Bill of Materials (BOM)
Domain |
Examples |
Role |
Compute Nodes |
AMD EPYC, Intel Xeon, Fujitsu A64FX, NVIDIA GH200 |
High-core CPUs with some GPU acceleration |
Accelerators |
NVIDIA A100/H100, AMD MI250X, Intel Ponte Vecchio |
GPU acceleration for hybrid HPC+AI workloads |
Interconnect |
InfiniBand NDR, HPE Slingshot, Cray Aries |
Ultra-low latency communication for MPI workloads |
Storage |
Lustre, BeeGFS, IBM Spectrum Scale (GPFS), DDN |
Parallel file systems for checkpointing and data ingest |
Schedulers |
Slurm, PBS Pro, LSF |
Batch job orchestration for multi-user environments |
Cooling |
Direct-to-chip liquid cooling, immersion |
Required for dense CPU+GPU racks |
Facility Alignment
Workload Mode |
Best-Fit Facilities |
Also Runs In |
Notes |
National-Scale Simulation |
Supercomputers (Frontier, Aurora, Fugaku) |
Hyperscale (hybrid AI/HPC) |
Exaflop-class, government funded |
Academic/Consortium HPC |
University HPC clusters |
Colo (specialized racks) |
Shared scientific resources |
Enterprise HPC |
Enterprise DCs, Colo |
Cloud (elastic HPC) |
Industrial simulations, oil & gas, manufacturing |
Key Challenges
- Energy Demand: Supercomputers require 20–100 MW, stressing regional grids.

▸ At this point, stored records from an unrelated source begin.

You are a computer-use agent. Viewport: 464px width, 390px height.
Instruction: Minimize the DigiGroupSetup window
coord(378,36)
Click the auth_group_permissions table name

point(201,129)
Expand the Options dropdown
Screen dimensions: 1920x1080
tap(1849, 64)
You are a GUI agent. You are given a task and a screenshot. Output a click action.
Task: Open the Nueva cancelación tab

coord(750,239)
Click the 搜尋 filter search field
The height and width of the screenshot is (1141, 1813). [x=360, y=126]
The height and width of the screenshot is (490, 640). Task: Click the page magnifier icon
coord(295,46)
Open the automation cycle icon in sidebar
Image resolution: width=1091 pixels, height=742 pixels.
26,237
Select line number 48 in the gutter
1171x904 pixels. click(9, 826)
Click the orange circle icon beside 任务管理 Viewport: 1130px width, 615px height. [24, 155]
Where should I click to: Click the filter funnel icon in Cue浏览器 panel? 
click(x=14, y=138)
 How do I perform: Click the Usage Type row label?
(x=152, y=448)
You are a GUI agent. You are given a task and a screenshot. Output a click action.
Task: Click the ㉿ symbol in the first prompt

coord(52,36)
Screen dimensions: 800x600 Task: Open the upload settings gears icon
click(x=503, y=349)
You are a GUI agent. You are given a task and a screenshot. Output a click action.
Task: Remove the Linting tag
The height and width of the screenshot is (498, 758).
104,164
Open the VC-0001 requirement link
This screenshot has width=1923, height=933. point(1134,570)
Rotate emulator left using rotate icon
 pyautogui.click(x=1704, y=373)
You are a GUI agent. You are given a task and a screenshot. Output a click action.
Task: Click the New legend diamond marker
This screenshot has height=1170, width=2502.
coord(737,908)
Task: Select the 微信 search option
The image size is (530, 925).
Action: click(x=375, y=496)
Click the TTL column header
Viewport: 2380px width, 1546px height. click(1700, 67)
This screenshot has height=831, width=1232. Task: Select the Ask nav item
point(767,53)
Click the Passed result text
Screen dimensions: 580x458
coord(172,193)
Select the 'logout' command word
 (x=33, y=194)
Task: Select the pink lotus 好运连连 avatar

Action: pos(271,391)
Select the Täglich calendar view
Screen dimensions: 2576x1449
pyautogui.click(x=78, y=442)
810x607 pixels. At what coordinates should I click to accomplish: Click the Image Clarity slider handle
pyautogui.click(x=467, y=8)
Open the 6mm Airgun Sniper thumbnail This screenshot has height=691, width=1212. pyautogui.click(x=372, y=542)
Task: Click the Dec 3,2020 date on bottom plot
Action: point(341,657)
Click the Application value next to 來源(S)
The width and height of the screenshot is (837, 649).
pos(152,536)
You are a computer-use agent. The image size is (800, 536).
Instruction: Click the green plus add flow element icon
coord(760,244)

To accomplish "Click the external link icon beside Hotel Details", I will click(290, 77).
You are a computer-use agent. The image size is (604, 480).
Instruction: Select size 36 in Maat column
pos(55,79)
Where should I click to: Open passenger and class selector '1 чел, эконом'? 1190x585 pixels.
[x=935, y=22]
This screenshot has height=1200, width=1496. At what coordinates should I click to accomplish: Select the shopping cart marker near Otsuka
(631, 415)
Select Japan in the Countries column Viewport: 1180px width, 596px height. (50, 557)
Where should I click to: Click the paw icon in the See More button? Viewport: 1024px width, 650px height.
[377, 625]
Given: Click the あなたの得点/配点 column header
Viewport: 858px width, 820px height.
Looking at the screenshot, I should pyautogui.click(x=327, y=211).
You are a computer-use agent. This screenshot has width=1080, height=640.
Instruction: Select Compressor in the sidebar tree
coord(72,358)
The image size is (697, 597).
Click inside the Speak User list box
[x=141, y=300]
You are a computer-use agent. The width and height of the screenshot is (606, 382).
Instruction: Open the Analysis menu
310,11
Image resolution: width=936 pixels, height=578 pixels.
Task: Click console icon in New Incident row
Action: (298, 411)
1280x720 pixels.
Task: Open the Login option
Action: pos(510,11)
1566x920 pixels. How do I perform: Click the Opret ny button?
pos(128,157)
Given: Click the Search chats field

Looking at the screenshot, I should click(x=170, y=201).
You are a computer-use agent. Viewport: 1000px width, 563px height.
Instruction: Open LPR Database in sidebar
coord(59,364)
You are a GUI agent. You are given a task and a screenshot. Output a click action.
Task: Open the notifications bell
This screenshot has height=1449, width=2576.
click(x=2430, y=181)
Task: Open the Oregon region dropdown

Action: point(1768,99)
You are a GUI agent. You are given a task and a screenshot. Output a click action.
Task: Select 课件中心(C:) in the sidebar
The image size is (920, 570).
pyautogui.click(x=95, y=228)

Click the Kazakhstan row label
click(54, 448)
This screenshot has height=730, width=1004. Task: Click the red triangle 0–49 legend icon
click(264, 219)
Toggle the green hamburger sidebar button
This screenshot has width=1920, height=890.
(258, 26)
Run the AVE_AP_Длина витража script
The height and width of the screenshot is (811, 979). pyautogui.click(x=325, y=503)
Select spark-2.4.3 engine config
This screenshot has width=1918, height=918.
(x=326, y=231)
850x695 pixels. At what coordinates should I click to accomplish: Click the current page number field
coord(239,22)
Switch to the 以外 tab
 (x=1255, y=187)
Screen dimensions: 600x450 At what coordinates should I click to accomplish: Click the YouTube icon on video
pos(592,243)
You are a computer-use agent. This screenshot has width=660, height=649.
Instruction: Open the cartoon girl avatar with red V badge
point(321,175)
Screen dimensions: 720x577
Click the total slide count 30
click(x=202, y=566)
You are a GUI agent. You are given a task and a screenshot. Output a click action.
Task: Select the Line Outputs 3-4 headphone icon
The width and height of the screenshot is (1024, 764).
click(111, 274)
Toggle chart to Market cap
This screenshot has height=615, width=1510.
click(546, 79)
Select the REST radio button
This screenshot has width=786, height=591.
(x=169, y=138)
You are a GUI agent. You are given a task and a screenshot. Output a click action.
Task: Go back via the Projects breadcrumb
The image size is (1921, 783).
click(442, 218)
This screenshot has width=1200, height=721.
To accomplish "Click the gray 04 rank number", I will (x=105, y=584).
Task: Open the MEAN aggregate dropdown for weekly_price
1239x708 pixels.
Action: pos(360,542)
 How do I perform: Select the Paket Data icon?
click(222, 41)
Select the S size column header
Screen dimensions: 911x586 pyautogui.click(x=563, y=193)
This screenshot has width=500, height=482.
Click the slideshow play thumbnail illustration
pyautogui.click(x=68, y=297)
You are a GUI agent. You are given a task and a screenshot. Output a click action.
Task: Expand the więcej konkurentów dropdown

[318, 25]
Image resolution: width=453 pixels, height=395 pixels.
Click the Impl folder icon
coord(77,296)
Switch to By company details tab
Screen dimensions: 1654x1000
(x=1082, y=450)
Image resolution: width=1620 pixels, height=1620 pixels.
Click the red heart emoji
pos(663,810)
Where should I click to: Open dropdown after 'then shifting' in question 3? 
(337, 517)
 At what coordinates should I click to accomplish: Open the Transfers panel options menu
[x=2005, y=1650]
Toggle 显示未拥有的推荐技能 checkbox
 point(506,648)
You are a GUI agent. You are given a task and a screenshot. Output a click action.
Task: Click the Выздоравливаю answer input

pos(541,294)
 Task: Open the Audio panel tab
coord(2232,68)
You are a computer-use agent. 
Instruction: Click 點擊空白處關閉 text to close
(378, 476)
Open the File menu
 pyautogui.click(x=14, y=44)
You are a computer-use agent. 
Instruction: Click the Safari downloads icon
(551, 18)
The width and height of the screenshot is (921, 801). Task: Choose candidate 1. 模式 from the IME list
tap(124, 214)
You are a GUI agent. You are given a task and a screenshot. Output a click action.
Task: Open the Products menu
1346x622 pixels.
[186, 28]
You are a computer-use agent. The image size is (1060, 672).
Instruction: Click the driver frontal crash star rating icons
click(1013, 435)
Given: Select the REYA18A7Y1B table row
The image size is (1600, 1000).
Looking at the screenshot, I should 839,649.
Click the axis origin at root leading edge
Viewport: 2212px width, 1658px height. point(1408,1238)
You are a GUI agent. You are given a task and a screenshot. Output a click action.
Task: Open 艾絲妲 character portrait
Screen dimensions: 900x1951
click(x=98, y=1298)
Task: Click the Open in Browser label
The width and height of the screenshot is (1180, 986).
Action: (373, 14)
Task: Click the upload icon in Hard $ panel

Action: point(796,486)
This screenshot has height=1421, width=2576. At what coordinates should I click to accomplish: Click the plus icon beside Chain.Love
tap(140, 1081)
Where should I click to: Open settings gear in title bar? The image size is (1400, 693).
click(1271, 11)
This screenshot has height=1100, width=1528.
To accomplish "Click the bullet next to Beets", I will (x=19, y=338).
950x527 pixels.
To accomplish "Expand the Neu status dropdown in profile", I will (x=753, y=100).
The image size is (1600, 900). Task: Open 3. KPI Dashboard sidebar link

- Interconnect Scaling: Maintaining µs-level latency across tens of thousands of nodes.
- Storage Throughput: Checkpoint/restart cycles demand multi-TB/s bandwidth.
- Fault Tolerance: Long jobs must survive hardware failures; checkpoint/restart is essential.
- Workload Diversity: Scientific users have competing priorities; schedulers must balance fairness and efficiency.
- Talent: Shortage of HPC engineers, MPI programmers, and operators.
Notable Deployments
System |
Operator |
Performance |
Notes |
Frontier |
Oak Ridge National Lab (US) |
1.1 EF |
First exascale-class HPC |
Aurora |
Argonne National Lab (US) |
Exascale-class |
Intel GPU-based hybrid HPC/AI |
Fugaku |
RIKEN, Japan |
442 PF |
ARM-based CPUs, scientific workloads |
LUMI |
CSC, Finland (EuroHPC) |
375 PF |
Green HPC, hydro-powered |
Future Outlook
- Hybrid AI+HPC: Simulation accelerated by AI surrogates and generative models.
- Exascale Expansion: More exaflop systems in US, EU, China, Japan by 2027–2030.
- Green HPC: Renewables, nuclear co-siting, liquid cooling, and carbon-aware scheduling.
- Federated HPC: Linking clusters globally into cooperative compute grids.
- Quantum Integration: Early coupling of quantum accelerators with HPC for hybrid workflows.
FAQ
- How does HPC differ from AI training? HPC emphasizes precise numerical simulations and MPI interconnects; AI training emphasizes tensor throughput and gradient updates.
- Where does HPC usually run? Government supercomputers, academic clusters, and industrial HPC in colos/enterprise DCs.
- Why is HPC so energy-hungry? Thousands of tightly coupled nodes run at full utilization for weeks; energy is a fixed baseload.
- Can HPC run in the cloud? Yes, via elastic HPC instances, but performance is lower due to interconnect limits.
- What’s the future of HPC? Hybrid AI+simulation, exascale-class expansion, and integration with quantum and green energy sources.